## EXERCISE OBJECTIVE
Each line in the entries that has the word "icon" has to be copied.

## DATA FOR THIS TASK
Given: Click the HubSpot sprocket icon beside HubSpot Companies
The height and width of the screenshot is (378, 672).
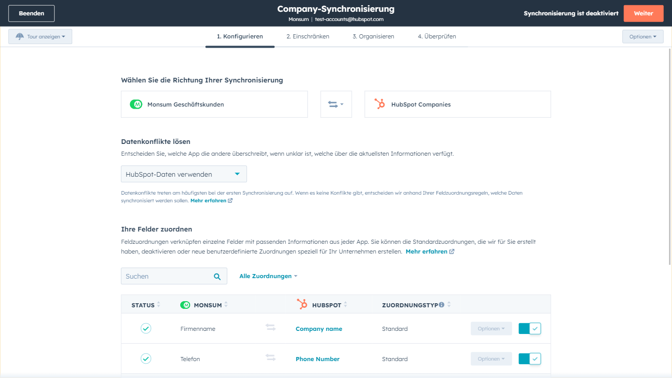Looking at the screenshot, I should [x=380, y=104].
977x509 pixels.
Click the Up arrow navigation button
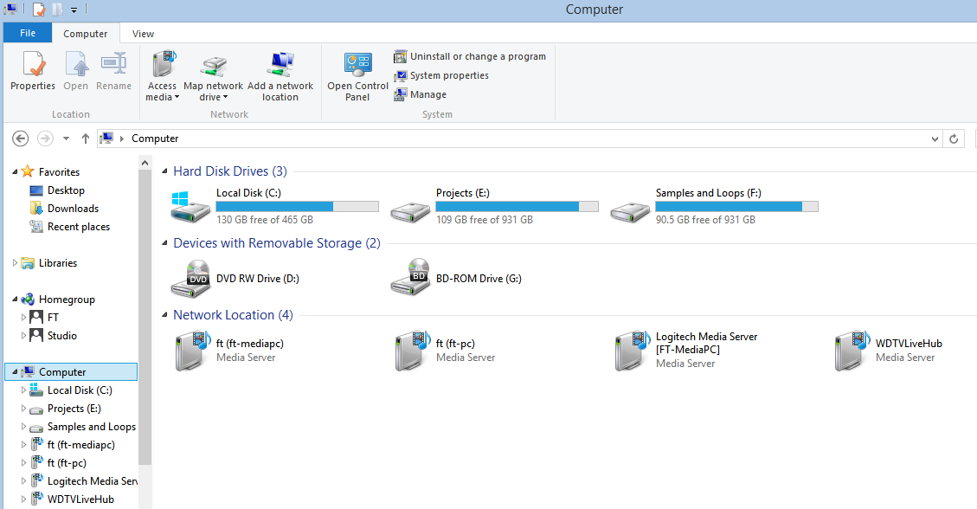(85, 139)
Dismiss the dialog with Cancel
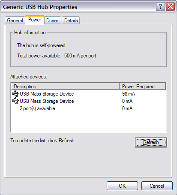 tap(157, 186)
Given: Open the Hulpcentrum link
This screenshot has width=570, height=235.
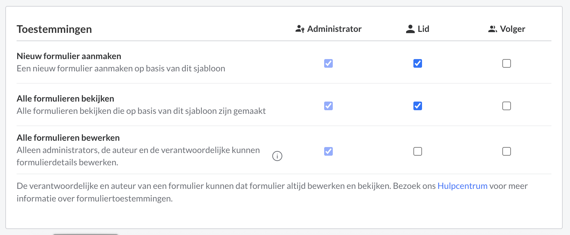Looking at the screenshot, I should [x=463, y=186].
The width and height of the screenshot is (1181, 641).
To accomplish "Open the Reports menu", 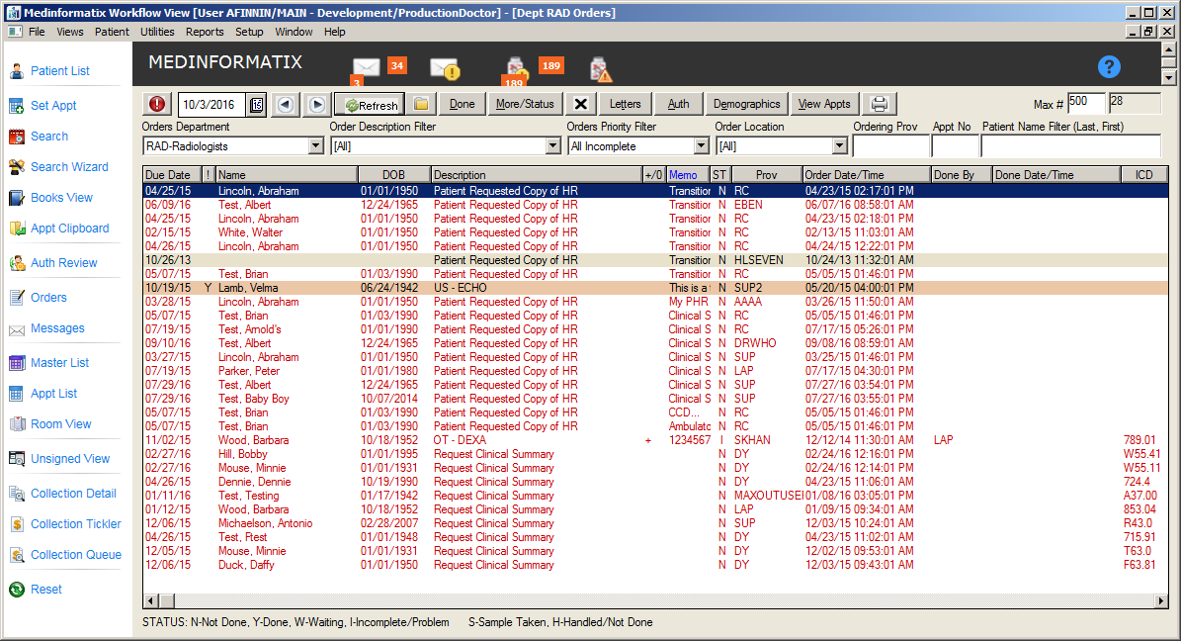I will point(205,32).
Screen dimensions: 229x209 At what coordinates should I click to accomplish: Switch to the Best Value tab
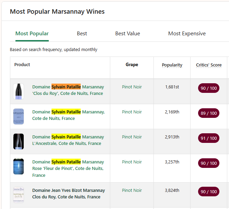(x=127, y=34)
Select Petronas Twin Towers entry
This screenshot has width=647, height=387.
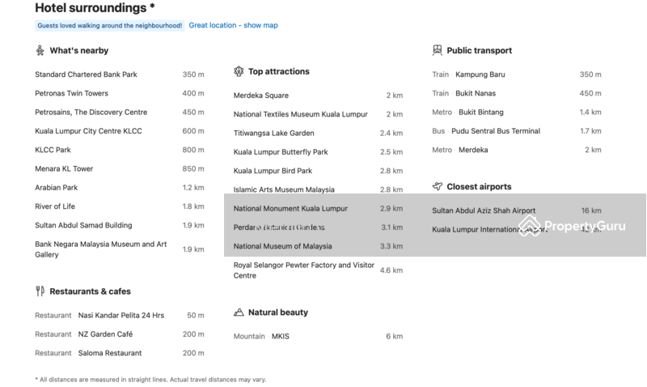71,93
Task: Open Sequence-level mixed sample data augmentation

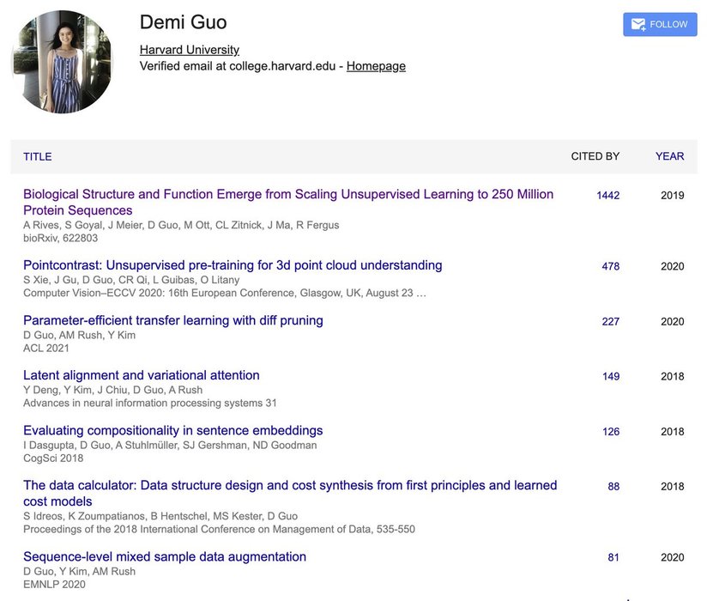Action: click(x=165, y=556)
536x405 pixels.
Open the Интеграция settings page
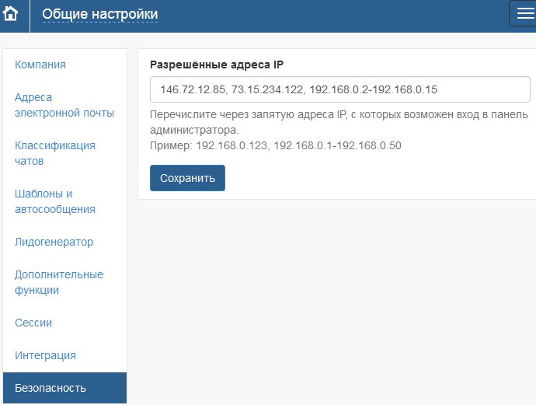(45, 355)
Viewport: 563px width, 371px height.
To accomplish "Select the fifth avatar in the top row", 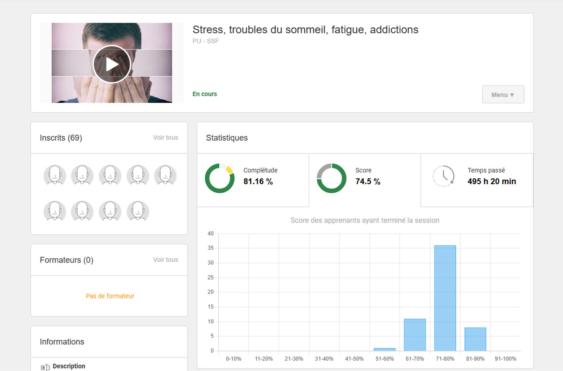I will (165, 175).
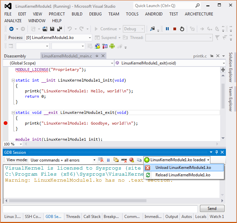Toggle the breakpoint on the Goodbye printk line
The image size is (237, 223).
click(5, 123)
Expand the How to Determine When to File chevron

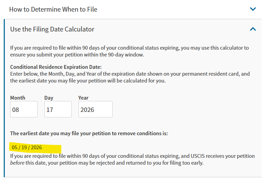coord(253,9)
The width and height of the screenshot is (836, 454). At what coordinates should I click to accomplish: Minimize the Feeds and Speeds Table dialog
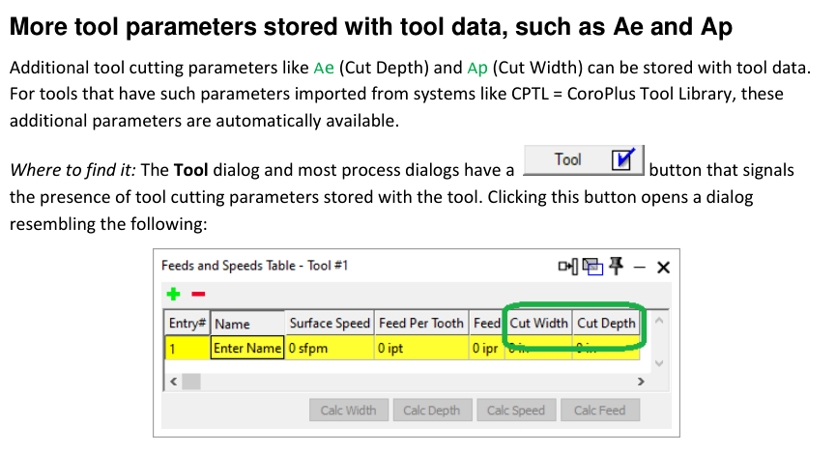point(640,267)
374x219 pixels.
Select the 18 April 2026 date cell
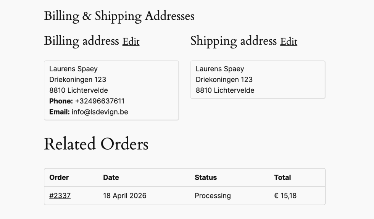pos(125,196)
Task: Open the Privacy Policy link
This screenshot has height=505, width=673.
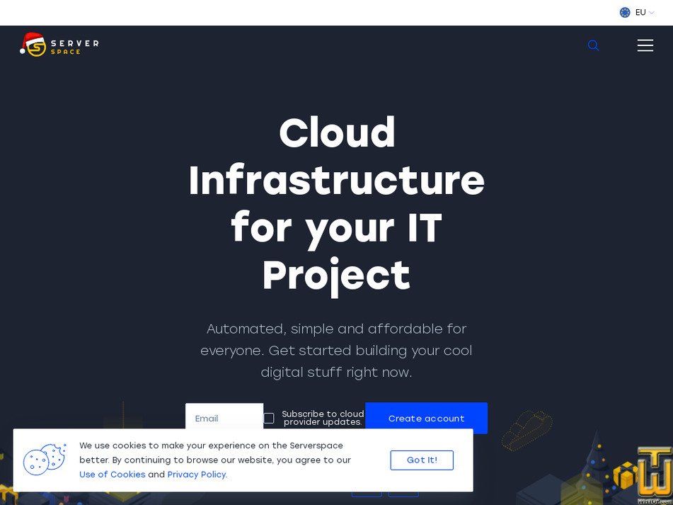Action: tap(196, 475)
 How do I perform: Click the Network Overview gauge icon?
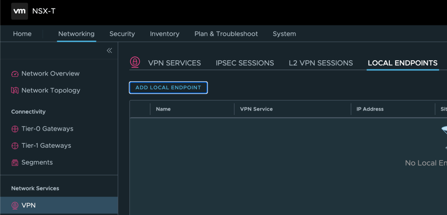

## RESPONSE
Given: Click the HubSpot sprocket icon beside HubSpot Companies
 How do I perform: Click the Network Overview gauge icon?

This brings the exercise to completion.